Mayr became famous mainly for his razzias from the Prussian-occupied Saxony to Franconia in May through June 1757. Although he had only 1500 men of foot, 300 hussars and five guns, he caused considerable havoc. His route led him through Pilsen, Vilseck, the Imperial city of Nuremberg to the Bavarian Fürth, which was plundered, and on to Fränkische Schweiz. He gathered great numbers of hostages and wagonloads of provisions, weapons, and armaments.

The battalion distinguished itself in preliminary maneuvers to the Battle of Rossbach; he took Weißenfels in the first days of November, and forced the defenders to flee; a few days later, he and his company took their share of the spoils in the Battle of Rossbach, on 5 November, when he first covered the weaponry of the army, then engaged in the battle on the left wing, and finally followed the fugitive French and the Army of the Holy Roman Empire to Erfurt.
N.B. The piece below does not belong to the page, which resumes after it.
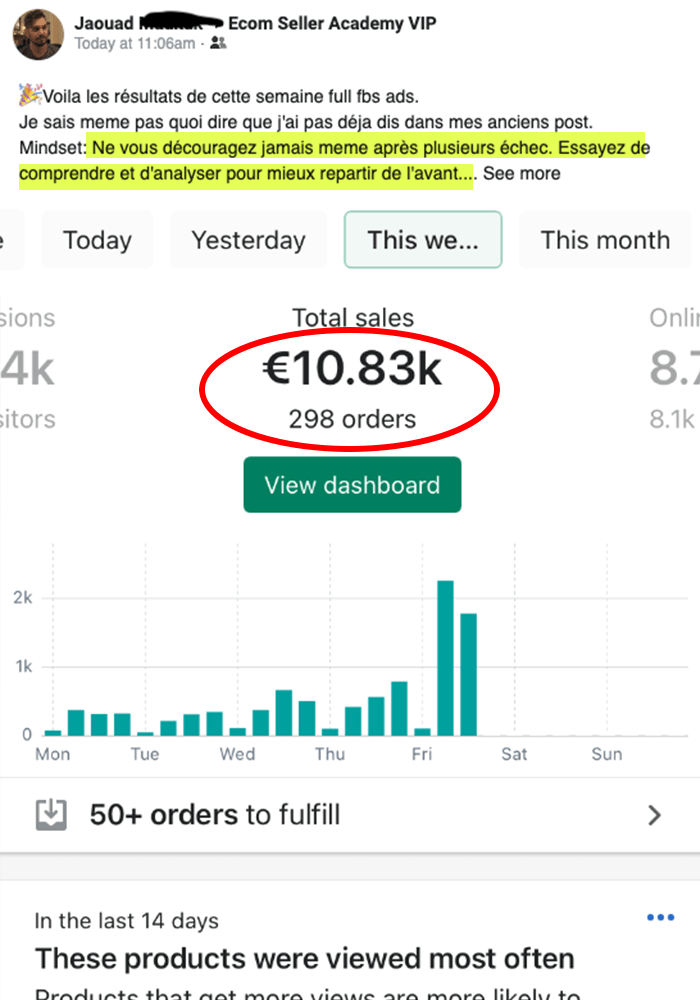
Task: Click the party popper emoji in post
Action: point(30,96)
Subsequently, while Frederick marched his army to Leuthen, Mayr covered the road into the Ore Mountains and destroyed all the imperial provisions in Leitmeritz.
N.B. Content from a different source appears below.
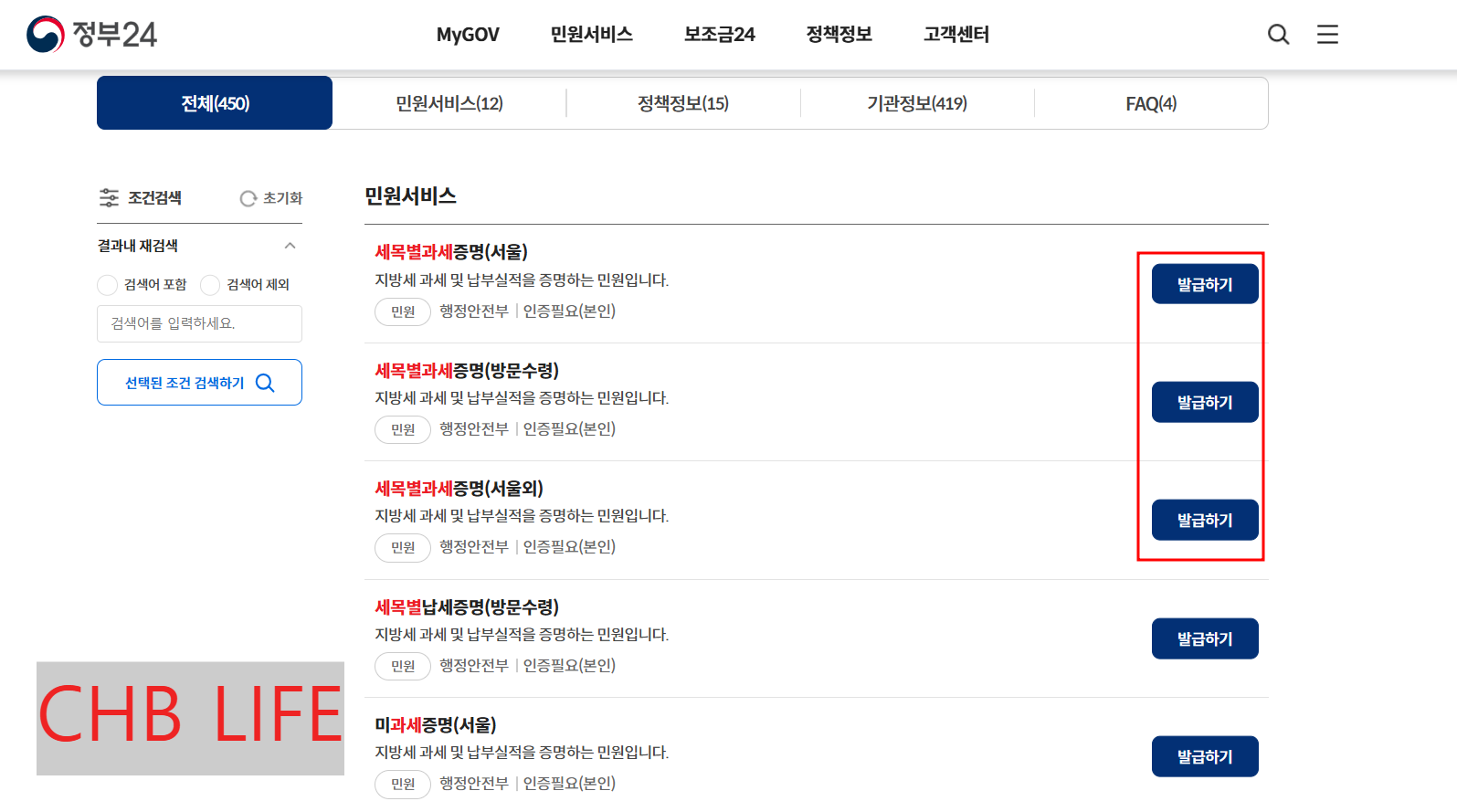Open search with the magnifier icon

pos(1278,34)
==Last campaign and death==
In the spring of 1758 he made a successful advance, burning the imperial magazine and plundering an armory in Suhl, in which he captured 2200 guns. His expedition to Plauen in the middle of February 1758, the capture of Hof on 12 April, and the capture of Bamberg on 31 May, by fewer than 2000 men, generated fear, despondency and horror. During the summer and autumn 1758, Mayr was entrusted with several particularly dangerous assignments in Saxony. When General Georg Wilhelm von Driesen was commanded to return to Franconia on another occasion, Mayr led his avant-garde, remained in summer and autumn in Saxony, and was often entrusted with special commissions, especially when defending Dresden. In November, he distinguished himself with special bravery in the defense of Dresden against Count Leopold Joseph von Daun and was promoted to Generalmajor. After Daun had lifted his camp before Dresden on 16 November 1758, and had retreated, Mayr followed him as far the Bohemian frontier. At the beginning of December 1758, he moved his corps into the winter quarters at Plauen. He died on 5 January 1759 in Plauen of a pneumonia and, although a Catholic and Jesuit-educated, was buried with military honors in front of the altar of the cemetery church of Plauen.
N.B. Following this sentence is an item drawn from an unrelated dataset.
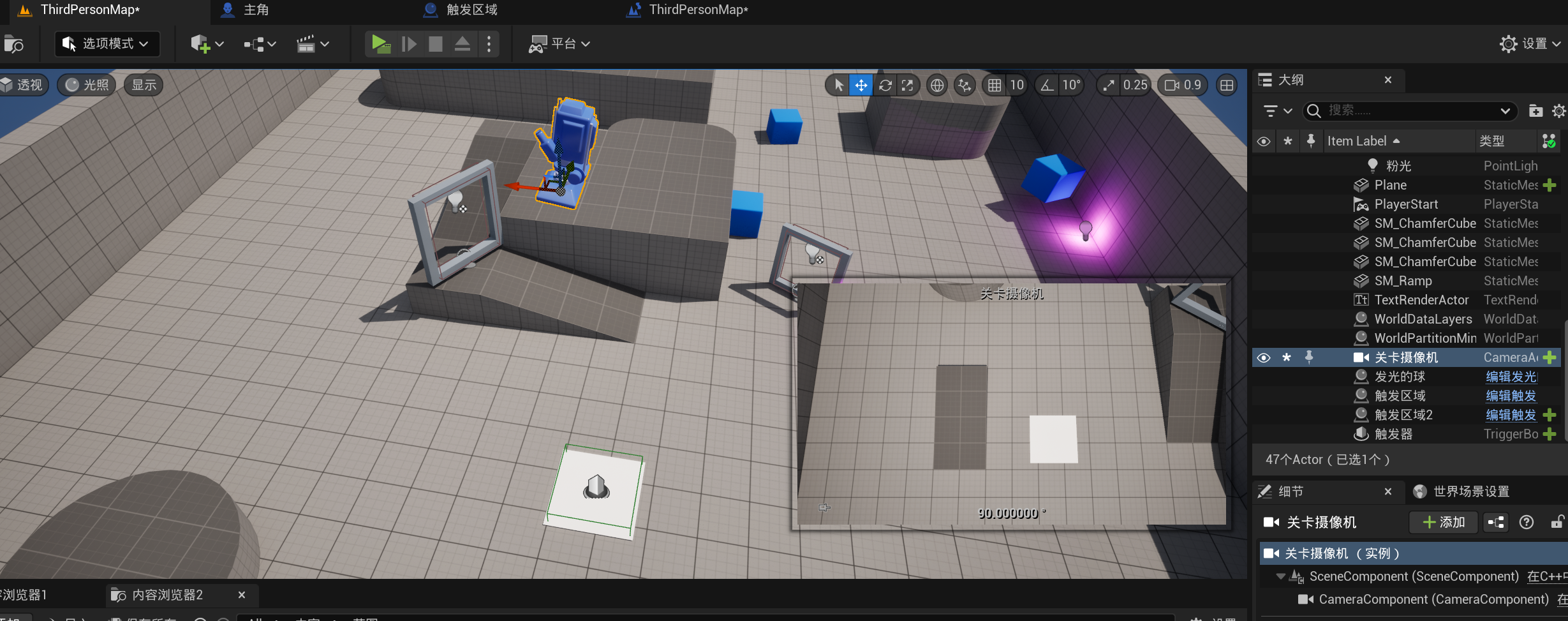Select the translate (move) gizmo tool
The later general inspector of the American continental army Friedrich Wilhelm von Steuben served as his adjutant of Mayr, Prussian Generalfeldmarschall Wilhelm René de l’Homme de Courbière was a young captain in the Freibataillon.

Among the many eulogies written for him, this one written by the bibliophile Praetorius (a pen name) strikingly frames the fear he struck into the towns he raided:
Here, Wanderer, lies the horror of his times, Johann von Mayr, a freeman of mercenaries.

He died a hero in battle and fight;

His steady shot and blow never failed;

Fear and quiet human beings fled him.

Here, death became his first conqueror;

He died too late and too early;

Now go and proclaim: We are all sinners.

==Family==
Mayr left a son, who remained in Austrian service, a daughter, and one of his mistresses as heirs, He was described as a well-built man with a dimpled chin, small eyes, and a prosthetic foot. In his last years, he had become quite chubby, which annoyed him, so he undertook physical exercises and constantly smoked the worst tobacco. During his lifetime he never learned who had been his father. This and his stepfather's profession, bad examples and natural superficiality led him to missteps in his youth.